Installing Oracle’s Big Data Connectors for HDFS and SQL*Loader

Published: 4/27/2012 Last Revised: 5/10/2012

I’m trying to learn all that I can on Oracle’s Big Data.  Installing the Big Data Connectors from Oracle looks like a good place to start.  Here’s how I installed them.

The Oracle Direct Connector for Hadoop Distributed File System (ODC HDFS) and the Oracle Loader for Hadoop (ODC OLH) seemed like good choices to get started on the Big Data.

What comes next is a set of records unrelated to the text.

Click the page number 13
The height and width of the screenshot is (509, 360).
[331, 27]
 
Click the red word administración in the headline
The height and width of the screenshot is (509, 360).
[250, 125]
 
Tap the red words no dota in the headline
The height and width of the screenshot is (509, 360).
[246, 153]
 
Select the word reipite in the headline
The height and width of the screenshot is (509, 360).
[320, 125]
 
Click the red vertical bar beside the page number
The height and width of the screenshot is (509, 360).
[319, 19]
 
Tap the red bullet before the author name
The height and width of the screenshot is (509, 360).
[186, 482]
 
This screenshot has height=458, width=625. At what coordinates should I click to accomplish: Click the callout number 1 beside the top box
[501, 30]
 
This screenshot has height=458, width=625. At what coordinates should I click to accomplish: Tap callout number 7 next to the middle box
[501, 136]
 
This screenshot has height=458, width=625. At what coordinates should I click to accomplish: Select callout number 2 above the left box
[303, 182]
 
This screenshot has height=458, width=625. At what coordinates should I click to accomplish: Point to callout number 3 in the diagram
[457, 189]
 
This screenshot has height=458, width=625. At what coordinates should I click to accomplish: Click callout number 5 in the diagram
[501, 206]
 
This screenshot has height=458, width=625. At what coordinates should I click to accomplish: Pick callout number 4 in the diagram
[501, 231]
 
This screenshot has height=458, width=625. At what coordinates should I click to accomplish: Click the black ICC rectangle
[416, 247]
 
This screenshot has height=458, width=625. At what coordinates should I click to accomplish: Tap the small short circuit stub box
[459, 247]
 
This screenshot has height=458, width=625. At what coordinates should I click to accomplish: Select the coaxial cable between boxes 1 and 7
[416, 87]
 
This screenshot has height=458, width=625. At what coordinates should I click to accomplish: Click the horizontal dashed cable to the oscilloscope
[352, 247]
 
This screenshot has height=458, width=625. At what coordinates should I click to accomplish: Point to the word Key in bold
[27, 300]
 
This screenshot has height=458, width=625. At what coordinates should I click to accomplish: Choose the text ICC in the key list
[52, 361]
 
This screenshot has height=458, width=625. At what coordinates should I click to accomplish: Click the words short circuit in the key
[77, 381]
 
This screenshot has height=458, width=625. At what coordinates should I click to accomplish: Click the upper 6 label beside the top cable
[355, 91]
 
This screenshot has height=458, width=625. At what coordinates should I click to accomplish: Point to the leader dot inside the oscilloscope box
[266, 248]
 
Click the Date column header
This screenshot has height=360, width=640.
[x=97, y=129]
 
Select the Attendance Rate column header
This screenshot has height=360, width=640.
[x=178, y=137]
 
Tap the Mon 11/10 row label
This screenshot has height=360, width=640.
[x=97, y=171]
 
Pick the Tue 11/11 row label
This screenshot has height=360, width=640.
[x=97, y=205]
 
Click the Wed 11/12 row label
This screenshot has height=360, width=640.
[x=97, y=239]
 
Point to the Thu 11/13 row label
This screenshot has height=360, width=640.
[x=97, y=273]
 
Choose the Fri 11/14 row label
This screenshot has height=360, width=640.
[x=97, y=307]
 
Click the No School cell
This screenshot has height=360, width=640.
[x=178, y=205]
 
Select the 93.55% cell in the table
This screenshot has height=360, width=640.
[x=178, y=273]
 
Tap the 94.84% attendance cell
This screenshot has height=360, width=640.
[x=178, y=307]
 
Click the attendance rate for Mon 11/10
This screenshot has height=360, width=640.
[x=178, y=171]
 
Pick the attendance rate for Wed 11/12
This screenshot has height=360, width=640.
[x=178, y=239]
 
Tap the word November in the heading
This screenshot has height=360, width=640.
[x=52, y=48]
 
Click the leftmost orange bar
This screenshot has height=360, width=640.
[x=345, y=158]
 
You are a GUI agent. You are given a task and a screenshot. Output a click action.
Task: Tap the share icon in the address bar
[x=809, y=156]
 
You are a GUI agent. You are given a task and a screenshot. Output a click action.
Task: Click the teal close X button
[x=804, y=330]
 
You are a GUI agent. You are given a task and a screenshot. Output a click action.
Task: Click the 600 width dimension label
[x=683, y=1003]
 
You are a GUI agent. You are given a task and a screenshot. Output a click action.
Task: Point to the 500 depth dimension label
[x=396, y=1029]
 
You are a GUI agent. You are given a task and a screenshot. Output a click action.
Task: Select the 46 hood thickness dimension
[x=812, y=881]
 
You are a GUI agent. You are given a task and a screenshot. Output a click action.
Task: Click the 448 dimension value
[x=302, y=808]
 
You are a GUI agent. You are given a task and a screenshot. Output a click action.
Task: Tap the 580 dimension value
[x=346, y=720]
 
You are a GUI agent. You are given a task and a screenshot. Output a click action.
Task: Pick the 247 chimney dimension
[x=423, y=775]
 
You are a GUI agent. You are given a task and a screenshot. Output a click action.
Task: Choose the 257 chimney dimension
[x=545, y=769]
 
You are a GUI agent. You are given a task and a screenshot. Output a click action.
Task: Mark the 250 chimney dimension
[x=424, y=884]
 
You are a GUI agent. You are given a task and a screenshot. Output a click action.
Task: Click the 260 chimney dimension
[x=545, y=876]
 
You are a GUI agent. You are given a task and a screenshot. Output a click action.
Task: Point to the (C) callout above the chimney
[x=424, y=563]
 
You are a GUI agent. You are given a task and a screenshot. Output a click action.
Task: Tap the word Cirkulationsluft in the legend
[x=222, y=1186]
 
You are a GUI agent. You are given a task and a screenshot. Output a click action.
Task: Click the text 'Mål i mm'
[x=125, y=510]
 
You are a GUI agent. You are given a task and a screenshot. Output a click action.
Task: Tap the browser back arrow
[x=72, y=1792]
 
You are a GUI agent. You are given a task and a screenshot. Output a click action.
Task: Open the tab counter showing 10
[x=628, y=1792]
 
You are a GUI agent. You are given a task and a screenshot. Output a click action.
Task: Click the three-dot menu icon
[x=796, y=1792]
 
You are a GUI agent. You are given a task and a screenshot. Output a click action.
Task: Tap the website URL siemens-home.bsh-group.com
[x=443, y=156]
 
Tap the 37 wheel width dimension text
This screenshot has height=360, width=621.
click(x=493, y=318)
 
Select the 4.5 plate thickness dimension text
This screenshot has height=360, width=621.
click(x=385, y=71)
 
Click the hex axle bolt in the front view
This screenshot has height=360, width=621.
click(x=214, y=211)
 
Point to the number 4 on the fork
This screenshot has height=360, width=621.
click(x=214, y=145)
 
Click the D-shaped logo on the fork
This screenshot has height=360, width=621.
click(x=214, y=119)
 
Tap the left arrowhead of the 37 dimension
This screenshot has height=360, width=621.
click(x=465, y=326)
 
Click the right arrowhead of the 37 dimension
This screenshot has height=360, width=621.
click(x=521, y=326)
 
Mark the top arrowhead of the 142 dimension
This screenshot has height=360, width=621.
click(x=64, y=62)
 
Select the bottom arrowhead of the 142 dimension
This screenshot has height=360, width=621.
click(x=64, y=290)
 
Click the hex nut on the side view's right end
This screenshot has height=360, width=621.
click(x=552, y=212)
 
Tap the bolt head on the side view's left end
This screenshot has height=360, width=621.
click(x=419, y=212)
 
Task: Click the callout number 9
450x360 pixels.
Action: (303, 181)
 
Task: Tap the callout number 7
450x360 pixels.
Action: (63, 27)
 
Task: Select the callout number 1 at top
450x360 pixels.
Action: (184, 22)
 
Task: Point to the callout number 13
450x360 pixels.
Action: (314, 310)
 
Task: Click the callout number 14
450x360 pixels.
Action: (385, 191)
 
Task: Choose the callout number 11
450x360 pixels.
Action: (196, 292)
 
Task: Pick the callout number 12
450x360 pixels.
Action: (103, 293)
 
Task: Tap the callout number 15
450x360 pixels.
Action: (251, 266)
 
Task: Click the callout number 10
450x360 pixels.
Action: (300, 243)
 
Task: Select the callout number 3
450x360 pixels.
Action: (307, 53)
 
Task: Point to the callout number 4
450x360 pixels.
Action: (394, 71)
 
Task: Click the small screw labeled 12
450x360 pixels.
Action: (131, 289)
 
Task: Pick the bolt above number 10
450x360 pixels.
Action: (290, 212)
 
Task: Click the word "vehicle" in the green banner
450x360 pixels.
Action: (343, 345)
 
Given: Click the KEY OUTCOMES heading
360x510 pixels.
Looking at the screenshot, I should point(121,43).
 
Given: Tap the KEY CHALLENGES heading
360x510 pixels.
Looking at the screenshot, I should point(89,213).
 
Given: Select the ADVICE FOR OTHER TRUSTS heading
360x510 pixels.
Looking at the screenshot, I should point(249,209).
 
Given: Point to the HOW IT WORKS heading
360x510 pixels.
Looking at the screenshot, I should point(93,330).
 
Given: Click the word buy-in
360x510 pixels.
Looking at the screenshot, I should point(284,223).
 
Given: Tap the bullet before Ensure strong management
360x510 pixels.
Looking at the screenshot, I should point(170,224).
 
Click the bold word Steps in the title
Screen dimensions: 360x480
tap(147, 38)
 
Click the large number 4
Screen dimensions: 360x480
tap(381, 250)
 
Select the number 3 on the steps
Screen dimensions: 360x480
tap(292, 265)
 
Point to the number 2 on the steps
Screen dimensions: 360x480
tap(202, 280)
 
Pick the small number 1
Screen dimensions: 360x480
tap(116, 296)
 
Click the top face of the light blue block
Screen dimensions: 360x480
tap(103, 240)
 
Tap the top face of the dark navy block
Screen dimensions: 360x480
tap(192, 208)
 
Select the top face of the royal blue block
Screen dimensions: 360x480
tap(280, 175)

Download the two connector files from the Oracle Big Data Connector Download. On second thought get them all if you plan to do more in the future with Oracle’s Big Data Connectors.

Before we go too much further, I’m assuming you have a machine with Oracle to play with and another with Cloudera’s Apache Hadoop. If not, and your like me (not hardware blessed), you should consider getting Oracle Virtual Box on you desktop. I have 8G Ram on a Windows 7 box. I created 2 Linux VM’s.

VM1 – RDBMS on OEL6u2

  • Oracle Enterprise Linux 6 Upgrade 2 64 bit (OEL6U2_64)
  • Oracle’s RDBMS 11g Enterprise

The VM Settings on VM1:

  • Base Memory: 3072 MB
  • 4 Processors (1 will work fine for learning)
  • Hard Disk: 30 G – Dynamic (to save space, static would be faster)
  • Network: Host-Only Adapter
  • No Firewall and No Security (SELINUX=disabled)

For the 2nd VM I used Cloudera’s pre-built instance.  You can get this on Cloudera’s Site, download here. There are also VMWare and KVM virtual machine downloads in addition to VirtualBox.

VM2 – Cloudera Hadoop 

  • Cloudera’s VM Instance

VM Settings on VM2:

  • OS:Linux – Red Hat (64 bit)
  • Base Memory: 2048 MB
  • Network: Host-Only Adapter

I used the oracle-rdbms-server-11gR2-preinstall announced on their Linux Blog (HERE) and it made the install go quickly.

Make sure both machines can communicate with each other and your host machine.  Let’s give them names here for communication purposes, the RDBMS server can be “odbs” for Oracle Database Server, and the Cloudera VM can be “cloud-alocal”.  If you stick with the Host-Only network and are on Windows, I think it will be a 192.168.56.x network.  You assign names to each VM and the host will be  If you have any trouble with the host-only, you may try the bridge adapter network making sure you pick the same adapter for both machines and use DHCP or static addresses.  I like the Host – Only since it isolates my VM’s from the rest of the network.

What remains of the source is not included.